[Start of Records supplied]

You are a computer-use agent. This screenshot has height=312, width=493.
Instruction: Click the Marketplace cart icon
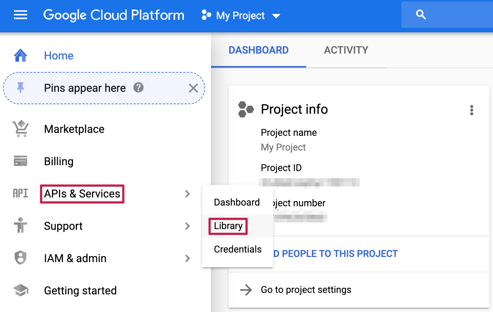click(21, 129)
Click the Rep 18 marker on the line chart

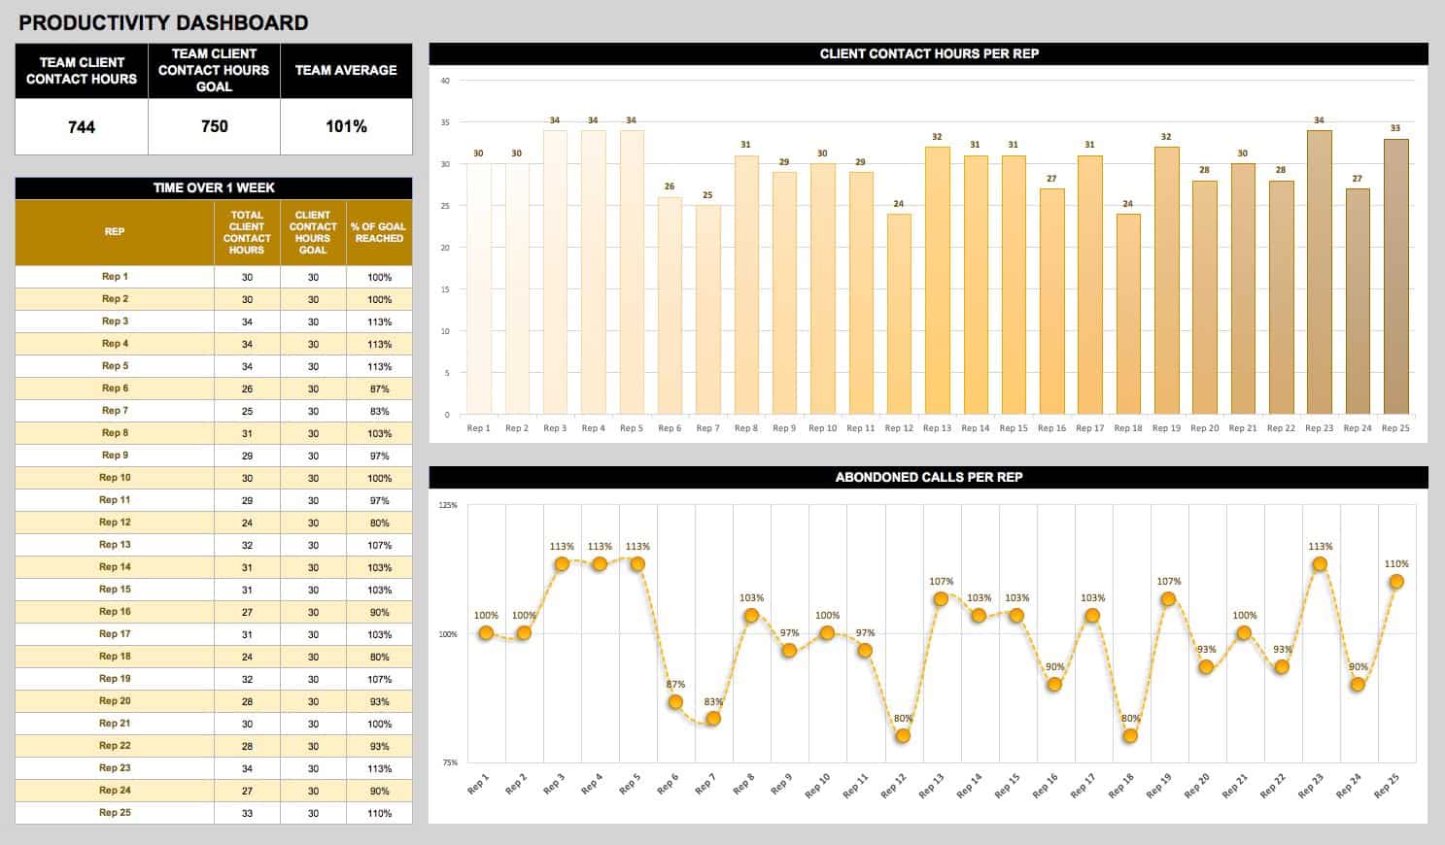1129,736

[End of Records supplied]
[Start of Records supplied]

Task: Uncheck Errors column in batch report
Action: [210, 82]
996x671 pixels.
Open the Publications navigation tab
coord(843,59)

[End of Records supplied]
[Start of Records supplied]

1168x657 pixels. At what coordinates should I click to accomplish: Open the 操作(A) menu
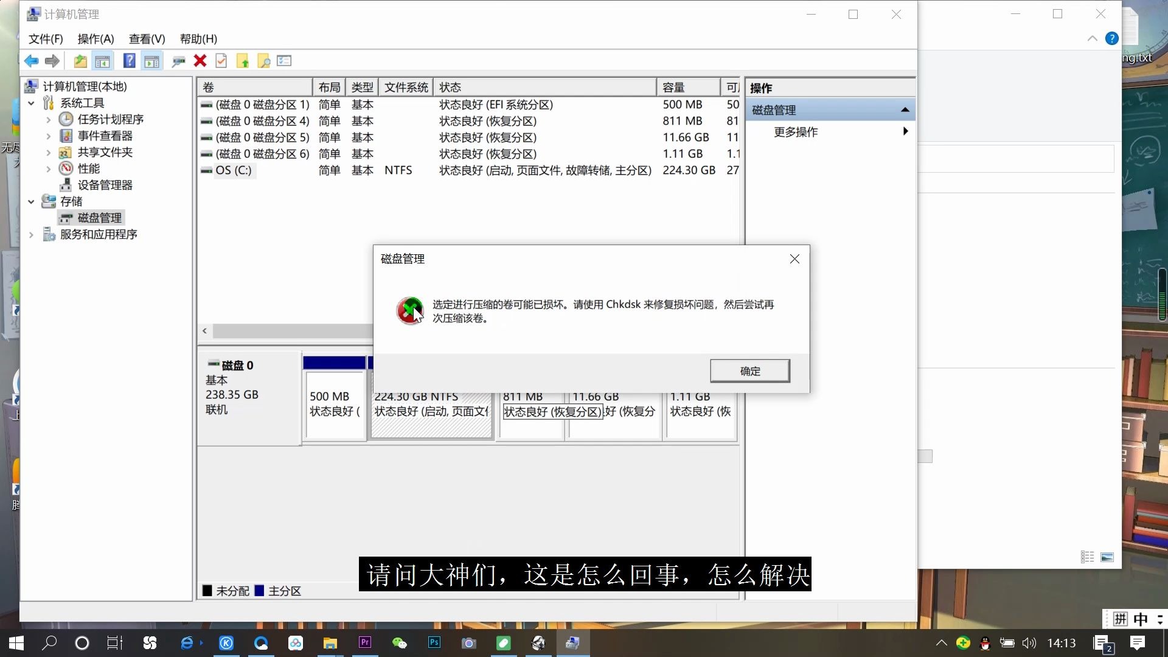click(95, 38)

[End of Records supplied]

Recast the material as a Markdown table with the columns n and Line, one row per line and blank lines omitted. Begin at the line that contains "Task: Uncheck Errors column in batch report" and stop after the line that contains "coord(843,59)".

▶ Written solution
| n | Line |
|---|---|
| 1 | Task: Uncheck Errors column in batch report |
| 2 | Action: [210, 82] |
| 3 | 996x671 pixels. |
| 4 | Open the Publications navigation tab |
| 5 | coord(843,59) |